Ejercicio escrito
En el pasaje sobre el arte populista, ¿de qué color está pintado el «congreso/casta» en la ilustración de Miguel Gallardo?

Pasaje
#####
Subyace en ciertas formas de arte político la simplificación retórica élite/pueblo, o si se quiere mundo del arte / gente común. La crítica institucional y lo que podríamos llamar pop-crítico deambulan en muchas ocasiones por estas lindes. Es obvio, hay una «casta» del arte, pues no habría mayor representación de un sistema oligárquico que el elitismo de la alta cultura y sus procesos excepcionales de valoración, comercialización y legitimación de los fetiches. En este sentido a ciertas obras que proponen una reflexión sobre estas cuestiones podría atribuírsele este rasgo, digamos, populista. Aunque pensamos que sería un poco forzado denominar así estas prácticas.

 

Un nuevo agit-prop

 

Algunas manifestaciones recientes de agit-prop son susceptibles de adjetivarse como arte populista, bien porque utilizan la retórica antagónica de la dicotomía élite/pueblo —casta/gente, en nuestro contexto— o porque se ensalza la figura de un líder carismático.

En cualquier caso, para zafarnos de las denominaciones «populismo de izquierdas» y «populismo de derechas» —destropopulismo, lo denomina Alba Rico— quizá sea más efectivo, a efectos de comunicación política, hablar de un «populismo del amor» frente a un «populismo del odio». Porque, con sólo asegurar, como hace Jorge Alemán, que «el verdadero populismo sólo puede ser de izquierda»[5] no se soluciona el problema en ciernes, esto es, que los medios mainstream están colocando a los dos populismos en el mismo saco: Trump, Le Pen, Iglesias, Grillo, todo constituye el mismo peligro, se asegura. Así que decir populismo de izquierda y populismo de derecha, no ayuda mucho. En cuanto a las formas de arte activista, preferimos hablar en el nuevo agit-prop de un «populismo del amor», de una retórica de la inclusión y el afecto tierno.

En la ilustración de Miguel Gallardo que sirvió de imagen a carteles impresos y digitales, y conformó el fondo de escenario en diversos mítines de Podemos, encontramos una muestra clara de este «populismo del amor». La «gente», representada en una multicolor diversidad de razas, irrumpe en el «congreso/casta» pintado en un gris continuo que tiñe a personajes encorbatados y enfurruñados. Una simplificación antagónica muy efectiva. Es un populismo del amor porque si bien, como rasgo general de todo populismo, explicita un antagonismo en clave de lucha vertical contra las élites oligárquicas establecidas, en el «populismo del odio» —el neofascismo que nos acecha— la lucha se establece también en la horizontalidad, fomentando el odio a las clases populares de inmigrantes, cosa que está en las antípodas del discurso del «populismo del amor», que promueve el amor al «otro» diferente.
#####
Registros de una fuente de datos
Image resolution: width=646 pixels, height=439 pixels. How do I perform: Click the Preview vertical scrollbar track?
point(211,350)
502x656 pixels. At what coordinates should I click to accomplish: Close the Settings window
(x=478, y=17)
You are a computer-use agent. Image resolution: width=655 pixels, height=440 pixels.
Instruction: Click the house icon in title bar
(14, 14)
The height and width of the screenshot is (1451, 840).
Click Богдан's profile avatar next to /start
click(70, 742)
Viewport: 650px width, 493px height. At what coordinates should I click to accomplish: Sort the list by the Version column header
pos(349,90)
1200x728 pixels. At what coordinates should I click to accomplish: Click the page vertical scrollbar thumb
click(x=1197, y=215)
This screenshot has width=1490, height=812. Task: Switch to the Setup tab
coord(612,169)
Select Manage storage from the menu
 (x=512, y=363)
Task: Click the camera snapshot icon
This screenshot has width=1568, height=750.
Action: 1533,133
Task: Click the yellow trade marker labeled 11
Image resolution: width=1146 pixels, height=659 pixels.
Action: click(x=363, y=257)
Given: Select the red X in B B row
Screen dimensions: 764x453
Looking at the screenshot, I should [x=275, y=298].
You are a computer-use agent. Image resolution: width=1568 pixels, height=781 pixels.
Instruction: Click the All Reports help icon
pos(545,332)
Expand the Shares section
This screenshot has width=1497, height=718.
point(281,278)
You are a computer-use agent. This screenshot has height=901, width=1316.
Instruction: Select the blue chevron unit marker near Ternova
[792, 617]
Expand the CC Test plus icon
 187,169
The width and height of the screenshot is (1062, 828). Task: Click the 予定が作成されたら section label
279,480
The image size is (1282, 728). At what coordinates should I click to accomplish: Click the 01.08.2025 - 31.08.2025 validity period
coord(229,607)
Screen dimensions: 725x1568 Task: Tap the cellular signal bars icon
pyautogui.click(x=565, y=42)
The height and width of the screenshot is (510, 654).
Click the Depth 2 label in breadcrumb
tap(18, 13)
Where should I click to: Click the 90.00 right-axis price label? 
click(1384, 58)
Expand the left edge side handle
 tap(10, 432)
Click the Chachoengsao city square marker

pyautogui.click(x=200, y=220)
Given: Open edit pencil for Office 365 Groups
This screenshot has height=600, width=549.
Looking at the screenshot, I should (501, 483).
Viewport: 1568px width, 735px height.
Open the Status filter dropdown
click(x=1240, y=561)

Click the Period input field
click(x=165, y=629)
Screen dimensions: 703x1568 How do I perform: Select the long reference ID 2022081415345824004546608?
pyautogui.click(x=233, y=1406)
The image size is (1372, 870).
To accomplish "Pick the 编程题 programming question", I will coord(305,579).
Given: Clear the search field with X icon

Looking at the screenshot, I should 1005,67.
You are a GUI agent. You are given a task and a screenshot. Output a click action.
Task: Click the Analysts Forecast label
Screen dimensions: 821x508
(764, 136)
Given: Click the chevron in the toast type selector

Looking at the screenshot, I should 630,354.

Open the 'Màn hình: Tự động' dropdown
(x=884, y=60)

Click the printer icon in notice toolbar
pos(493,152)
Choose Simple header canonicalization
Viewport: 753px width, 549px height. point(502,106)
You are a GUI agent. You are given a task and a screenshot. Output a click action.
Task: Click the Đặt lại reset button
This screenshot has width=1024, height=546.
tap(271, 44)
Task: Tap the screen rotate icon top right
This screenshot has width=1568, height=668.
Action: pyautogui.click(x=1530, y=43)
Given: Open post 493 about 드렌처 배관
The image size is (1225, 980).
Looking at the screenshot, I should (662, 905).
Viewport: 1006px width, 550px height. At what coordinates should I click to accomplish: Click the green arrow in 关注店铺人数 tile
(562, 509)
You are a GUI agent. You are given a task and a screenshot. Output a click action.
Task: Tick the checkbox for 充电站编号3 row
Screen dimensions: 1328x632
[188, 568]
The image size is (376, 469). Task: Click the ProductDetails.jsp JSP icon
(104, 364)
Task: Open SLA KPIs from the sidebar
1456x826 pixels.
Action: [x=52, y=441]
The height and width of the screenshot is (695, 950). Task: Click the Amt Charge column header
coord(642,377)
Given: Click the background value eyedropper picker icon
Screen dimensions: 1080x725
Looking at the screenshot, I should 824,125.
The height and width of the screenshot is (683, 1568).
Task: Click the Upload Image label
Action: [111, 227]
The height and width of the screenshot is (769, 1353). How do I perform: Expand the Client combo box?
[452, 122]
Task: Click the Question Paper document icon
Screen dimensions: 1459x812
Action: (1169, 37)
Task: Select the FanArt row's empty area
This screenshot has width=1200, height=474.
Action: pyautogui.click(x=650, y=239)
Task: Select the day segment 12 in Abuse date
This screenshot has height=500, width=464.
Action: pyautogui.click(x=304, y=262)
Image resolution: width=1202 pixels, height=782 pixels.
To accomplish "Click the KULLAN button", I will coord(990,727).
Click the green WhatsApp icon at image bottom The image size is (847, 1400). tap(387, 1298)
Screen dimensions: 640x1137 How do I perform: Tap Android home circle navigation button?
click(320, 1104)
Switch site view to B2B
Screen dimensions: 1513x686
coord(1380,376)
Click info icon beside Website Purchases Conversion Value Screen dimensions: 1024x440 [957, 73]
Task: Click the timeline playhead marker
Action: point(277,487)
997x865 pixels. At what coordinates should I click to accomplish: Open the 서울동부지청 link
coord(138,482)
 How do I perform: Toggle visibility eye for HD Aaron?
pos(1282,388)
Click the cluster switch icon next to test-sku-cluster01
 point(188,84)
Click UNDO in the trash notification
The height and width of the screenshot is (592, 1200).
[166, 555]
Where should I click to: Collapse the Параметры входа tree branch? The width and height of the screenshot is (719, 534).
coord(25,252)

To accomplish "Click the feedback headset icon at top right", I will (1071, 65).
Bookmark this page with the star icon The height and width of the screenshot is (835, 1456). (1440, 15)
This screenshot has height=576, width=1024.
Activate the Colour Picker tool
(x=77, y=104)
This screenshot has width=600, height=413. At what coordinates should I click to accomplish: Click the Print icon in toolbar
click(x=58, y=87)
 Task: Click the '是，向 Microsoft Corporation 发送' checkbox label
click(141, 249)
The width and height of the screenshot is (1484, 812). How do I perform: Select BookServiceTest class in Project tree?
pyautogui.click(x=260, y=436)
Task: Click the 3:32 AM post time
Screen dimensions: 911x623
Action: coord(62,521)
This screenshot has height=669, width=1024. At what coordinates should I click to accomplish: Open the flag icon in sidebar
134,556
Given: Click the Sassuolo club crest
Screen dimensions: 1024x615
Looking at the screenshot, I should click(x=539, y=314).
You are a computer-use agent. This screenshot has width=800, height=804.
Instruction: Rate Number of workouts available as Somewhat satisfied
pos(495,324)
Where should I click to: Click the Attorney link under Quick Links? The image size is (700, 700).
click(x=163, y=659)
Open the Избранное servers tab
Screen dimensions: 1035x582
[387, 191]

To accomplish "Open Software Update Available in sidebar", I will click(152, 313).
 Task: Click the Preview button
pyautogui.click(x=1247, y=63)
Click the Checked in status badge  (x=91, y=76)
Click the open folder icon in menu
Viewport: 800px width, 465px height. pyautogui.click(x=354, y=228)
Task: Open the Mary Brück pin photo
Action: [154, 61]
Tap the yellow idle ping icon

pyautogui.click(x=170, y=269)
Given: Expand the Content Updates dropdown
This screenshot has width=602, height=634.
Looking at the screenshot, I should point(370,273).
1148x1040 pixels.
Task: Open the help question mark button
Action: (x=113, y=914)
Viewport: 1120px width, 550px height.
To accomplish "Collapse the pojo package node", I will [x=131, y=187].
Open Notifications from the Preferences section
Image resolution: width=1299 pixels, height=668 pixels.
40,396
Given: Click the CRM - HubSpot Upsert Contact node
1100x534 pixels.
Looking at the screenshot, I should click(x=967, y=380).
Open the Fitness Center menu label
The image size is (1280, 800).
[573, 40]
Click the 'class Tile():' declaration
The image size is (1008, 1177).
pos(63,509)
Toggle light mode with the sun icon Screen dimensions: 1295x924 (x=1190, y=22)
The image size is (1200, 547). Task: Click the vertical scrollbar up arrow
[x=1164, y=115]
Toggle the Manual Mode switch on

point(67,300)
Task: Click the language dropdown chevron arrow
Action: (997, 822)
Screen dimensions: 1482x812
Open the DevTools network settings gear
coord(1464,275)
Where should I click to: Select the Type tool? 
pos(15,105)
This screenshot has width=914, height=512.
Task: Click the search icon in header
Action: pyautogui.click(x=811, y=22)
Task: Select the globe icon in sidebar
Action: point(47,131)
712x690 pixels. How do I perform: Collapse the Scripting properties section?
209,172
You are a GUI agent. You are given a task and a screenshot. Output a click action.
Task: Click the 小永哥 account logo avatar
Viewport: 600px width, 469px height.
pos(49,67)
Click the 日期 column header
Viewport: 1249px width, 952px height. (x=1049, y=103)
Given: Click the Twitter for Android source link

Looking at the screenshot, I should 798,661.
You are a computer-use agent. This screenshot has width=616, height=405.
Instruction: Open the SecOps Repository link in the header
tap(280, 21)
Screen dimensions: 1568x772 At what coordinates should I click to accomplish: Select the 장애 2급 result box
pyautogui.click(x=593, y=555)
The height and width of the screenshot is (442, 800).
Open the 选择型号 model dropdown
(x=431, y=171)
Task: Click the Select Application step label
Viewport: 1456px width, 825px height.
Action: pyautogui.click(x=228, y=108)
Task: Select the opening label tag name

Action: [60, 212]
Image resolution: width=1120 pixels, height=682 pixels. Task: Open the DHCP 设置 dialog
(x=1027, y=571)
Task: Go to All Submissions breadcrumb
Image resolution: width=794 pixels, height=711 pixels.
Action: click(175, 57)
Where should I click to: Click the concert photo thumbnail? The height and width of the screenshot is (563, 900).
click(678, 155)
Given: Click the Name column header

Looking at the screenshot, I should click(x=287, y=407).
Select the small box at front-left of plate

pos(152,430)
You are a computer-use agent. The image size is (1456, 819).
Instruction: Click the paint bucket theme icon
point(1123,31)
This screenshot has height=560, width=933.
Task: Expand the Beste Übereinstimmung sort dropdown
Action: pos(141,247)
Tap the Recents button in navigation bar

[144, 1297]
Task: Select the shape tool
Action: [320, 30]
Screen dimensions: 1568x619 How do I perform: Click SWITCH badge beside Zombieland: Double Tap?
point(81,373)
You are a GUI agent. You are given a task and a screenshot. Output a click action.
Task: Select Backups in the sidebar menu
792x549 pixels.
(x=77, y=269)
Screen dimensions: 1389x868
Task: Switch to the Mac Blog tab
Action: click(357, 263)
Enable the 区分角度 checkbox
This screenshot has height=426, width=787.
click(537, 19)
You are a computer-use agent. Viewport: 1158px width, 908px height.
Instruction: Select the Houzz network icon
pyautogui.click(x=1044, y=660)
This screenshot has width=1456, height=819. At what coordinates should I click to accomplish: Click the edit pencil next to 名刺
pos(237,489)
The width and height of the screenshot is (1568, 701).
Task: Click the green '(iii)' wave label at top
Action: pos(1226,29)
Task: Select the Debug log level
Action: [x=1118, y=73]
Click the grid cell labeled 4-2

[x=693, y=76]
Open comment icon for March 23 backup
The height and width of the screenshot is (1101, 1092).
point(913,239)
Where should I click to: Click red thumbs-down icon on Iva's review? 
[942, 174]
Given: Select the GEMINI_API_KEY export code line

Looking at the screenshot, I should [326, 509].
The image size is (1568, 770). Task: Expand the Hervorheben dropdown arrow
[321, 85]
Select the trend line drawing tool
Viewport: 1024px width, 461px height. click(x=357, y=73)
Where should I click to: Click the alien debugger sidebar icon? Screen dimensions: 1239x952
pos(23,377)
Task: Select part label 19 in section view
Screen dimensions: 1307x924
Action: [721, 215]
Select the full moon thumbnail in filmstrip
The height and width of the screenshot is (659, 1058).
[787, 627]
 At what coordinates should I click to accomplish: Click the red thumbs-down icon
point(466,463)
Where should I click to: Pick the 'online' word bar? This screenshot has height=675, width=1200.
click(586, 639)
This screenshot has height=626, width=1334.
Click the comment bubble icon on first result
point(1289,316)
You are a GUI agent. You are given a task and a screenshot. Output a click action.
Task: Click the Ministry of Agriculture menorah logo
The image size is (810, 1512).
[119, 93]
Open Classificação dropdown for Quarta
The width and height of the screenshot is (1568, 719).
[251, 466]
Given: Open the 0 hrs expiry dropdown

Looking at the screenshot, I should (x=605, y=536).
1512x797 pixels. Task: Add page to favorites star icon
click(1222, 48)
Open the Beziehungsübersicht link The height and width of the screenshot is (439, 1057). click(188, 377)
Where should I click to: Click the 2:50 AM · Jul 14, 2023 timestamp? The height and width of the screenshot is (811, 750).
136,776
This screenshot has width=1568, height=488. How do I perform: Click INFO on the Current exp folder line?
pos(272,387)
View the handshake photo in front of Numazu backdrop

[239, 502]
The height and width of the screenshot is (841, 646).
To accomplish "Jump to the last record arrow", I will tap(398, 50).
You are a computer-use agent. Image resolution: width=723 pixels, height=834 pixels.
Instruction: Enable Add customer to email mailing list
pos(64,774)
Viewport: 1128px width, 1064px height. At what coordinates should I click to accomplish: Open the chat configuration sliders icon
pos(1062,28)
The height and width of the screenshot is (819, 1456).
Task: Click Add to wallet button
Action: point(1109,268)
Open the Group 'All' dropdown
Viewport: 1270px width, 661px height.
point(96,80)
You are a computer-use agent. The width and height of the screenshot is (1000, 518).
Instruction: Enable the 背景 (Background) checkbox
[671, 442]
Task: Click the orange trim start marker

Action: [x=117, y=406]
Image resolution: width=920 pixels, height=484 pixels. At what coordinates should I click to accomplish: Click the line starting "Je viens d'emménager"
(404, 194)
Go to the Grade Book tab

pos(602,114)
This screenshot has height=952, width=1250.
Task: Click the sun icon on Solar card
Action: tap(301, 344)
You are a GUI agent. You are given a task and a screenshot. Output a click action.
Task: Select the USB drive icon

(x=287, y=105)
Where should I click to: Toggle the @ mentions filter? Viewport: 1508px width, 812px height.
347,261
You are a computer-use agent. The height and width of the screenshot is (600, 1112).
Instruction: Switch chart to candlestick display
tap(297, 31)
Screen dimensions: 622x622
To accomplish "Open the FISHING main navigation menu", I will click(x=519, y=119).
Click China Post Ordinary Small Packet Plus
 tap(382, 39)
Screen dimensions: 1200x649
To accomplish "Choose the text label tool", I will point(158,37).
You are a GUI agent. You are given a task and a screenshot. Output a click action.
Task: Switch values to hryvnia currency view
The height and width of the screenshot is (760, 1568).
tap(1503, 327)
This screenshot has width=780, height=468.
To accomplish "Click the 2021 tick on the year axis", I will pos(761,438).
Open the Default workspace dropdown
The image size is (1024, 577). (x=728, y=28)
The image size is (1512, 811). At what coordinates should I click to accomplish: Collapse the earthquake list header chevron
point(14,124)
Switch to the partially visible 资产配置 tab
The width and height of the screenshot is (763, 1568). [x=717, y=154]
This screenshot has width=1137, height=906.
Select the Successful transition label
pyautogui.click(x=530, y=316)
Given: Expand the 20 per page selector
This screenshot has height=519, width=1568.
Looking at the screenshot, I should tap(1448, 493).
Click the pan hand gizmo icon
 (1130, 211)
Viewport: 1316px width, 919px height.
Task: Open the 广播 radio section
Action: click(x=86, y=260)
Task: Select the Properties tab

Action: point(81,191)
#####
La respuesta
De un gris continuo.